In last month's article (The Semantics of Content Management: What We Mean and How We Say It), I discussed how we often trip over our collective tongues with our use of language and terminology when discussing content management and related technologies within our enterprises. This month, I thought I would address one of those terms that could possibly cause some confusion: content analytics.

Content analytics is not really a new term. I recall attending a very interesting content analytics session at a business intelligence conference in the UK back in 2007. At this year's Info360 conference in Washington D.C., there were a number of sessions addressing this area. So while content analytics might not be new, it is perhaps increasingly fashionable? I suppose the first question must be -- what is it?

Content Analytics Defined

I will provide you with that age old consultant answer to any question: "Well, it depends..."  Which of course is only marginally better than responding with "What do you want it to be?"

Content analytics can be a broad church, with many different types of believers. It can span a broad panoply of content management related technologies; indeed, last year's AIIM Industry Watch report "Content Analytics -- research tools for unstructured content and rich media" mentions all of the following:

  • Web analytics
  • Digital asset management
  • Faceted search tools
  • e-Discovery tools
  • Content de-duplication tools
  • Content assessment
  • Metadata tagging
  • Text analytics
  • Social media monitoring
  • Digital forensics
  • Sentiment analysis

A widely flung net indeed!

As you can tell from the title of the AIIM report, it examines content analytics from the perspective of tools that can analyze your content from a research perspective. It is often suggested that content analytics is bringing together content management, business intelligence (BI) and search technologies; but to achieve what end?

What Content Do You Want to Analyze -- And How?

The aim of BI is normally seen as being the discovery of trends, both historic and with suitable analysis and extrapolation, of future options and possibilities for those trends. It is seen as providing actionable information in order to inform decision making.

BI is firmly embedded in the world of structured data, relational database systems and data warehouses. So we might extrapolate from this that content analytics is about doing the same for our massive, and ever increasing stores of unstructured data. Analyzing the "internals" of our content items, for example using sophisticated text analytics on our burgeoning document stores, in order to discover new insights?

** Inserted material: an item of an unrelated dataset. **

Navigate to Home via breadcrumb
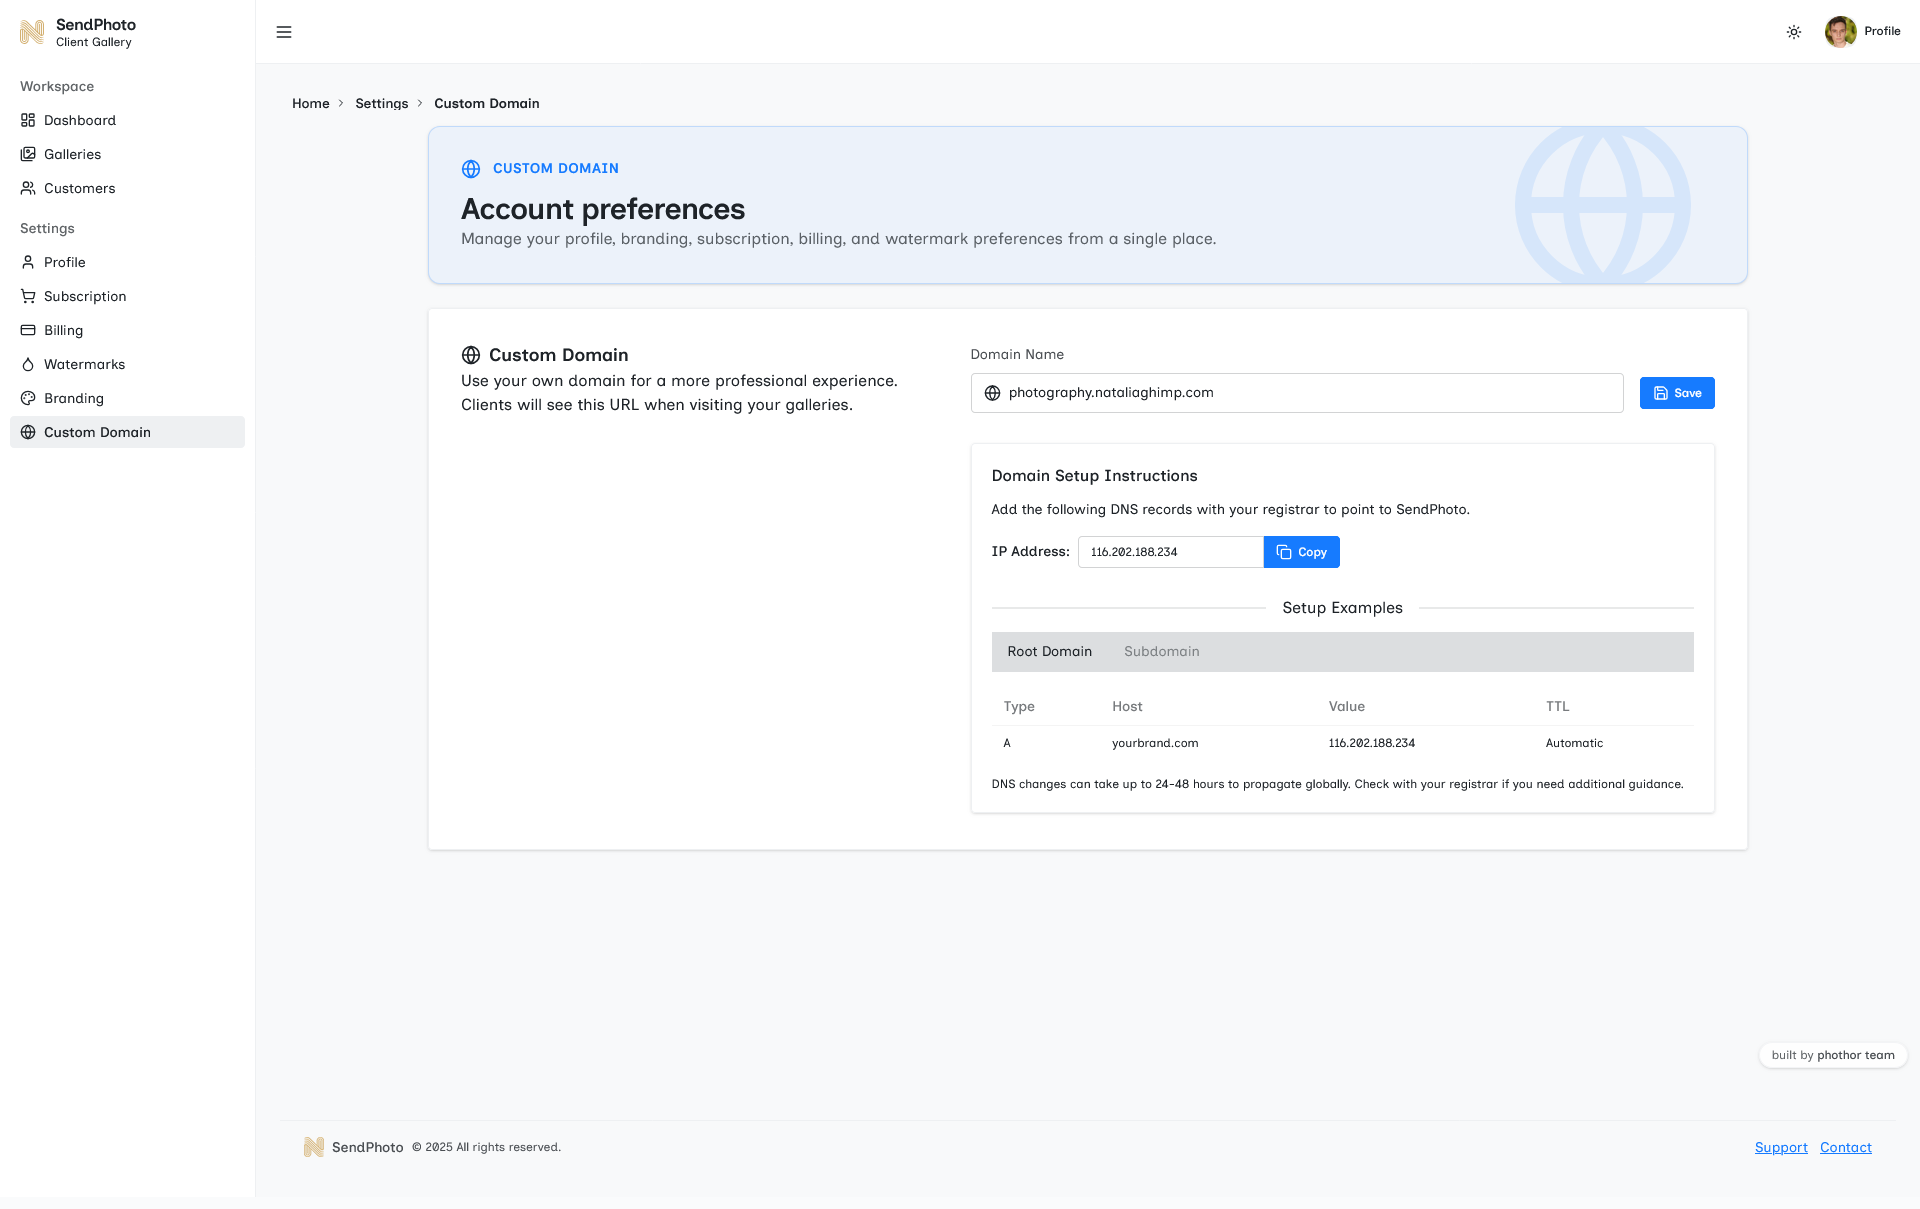The width and height of the screenshot is (1920, 1209). coord(310,103)
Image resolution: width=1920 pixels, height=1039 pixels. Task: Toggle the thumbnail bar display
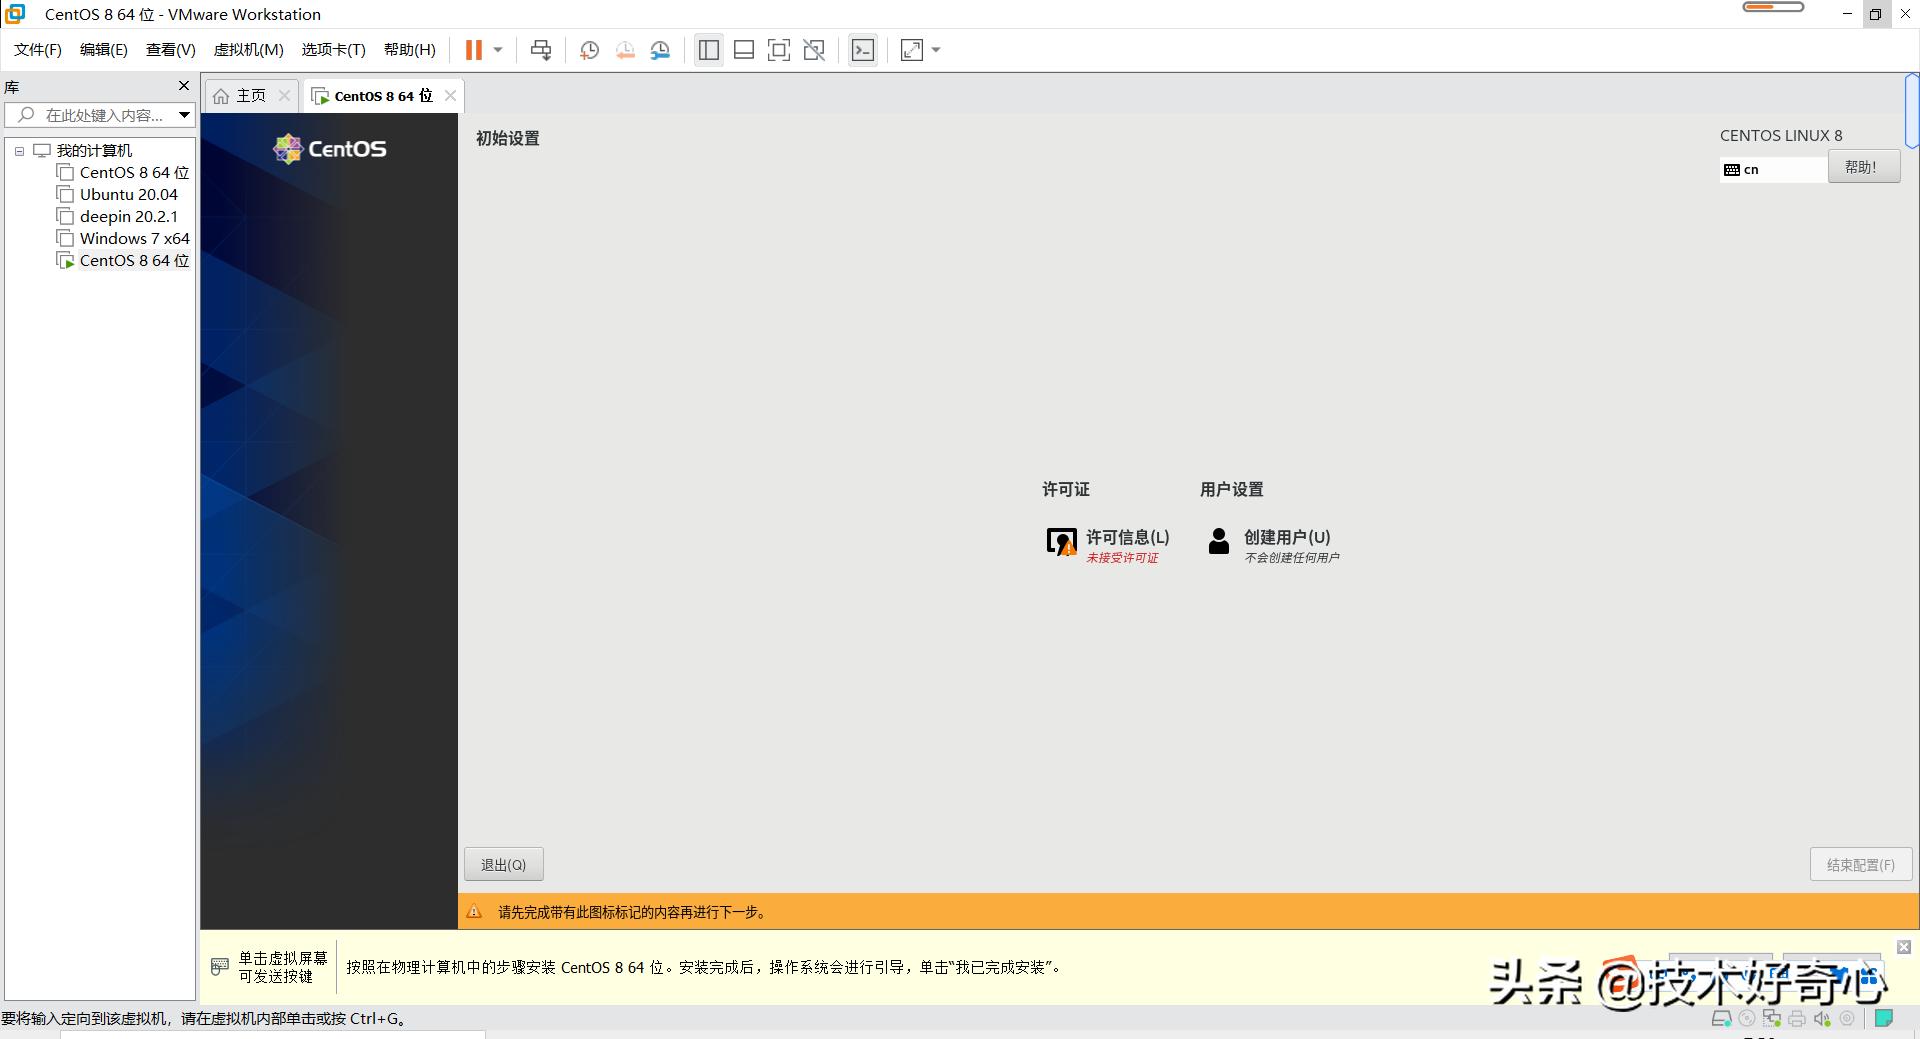(x=744, y=50)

This to me is the research oriented view, and I think it's going to be difficult to achieve and difficult to measure the outcomes of such efforts. In this context, at an Info360 keynote, IBM noted that their particular content analytics solution includes advanced natural language processing technology developed for the Watson game show winning super-computer! If you fancy a rest from reading text, check out this IBM video on YouTube.

Analyzing the Use of Content

Another view of content analytics is one that is more akin in my mind to web analytics. It's about analyzing how people are using or interacting with content. As Alan Pelz-Sharpe of the Real Story Group mentioned in his content analytics session at Info360, this is already achieved to some extent in the marriage of BI "reporting dashboard" technologies with business process management or workflow technologies.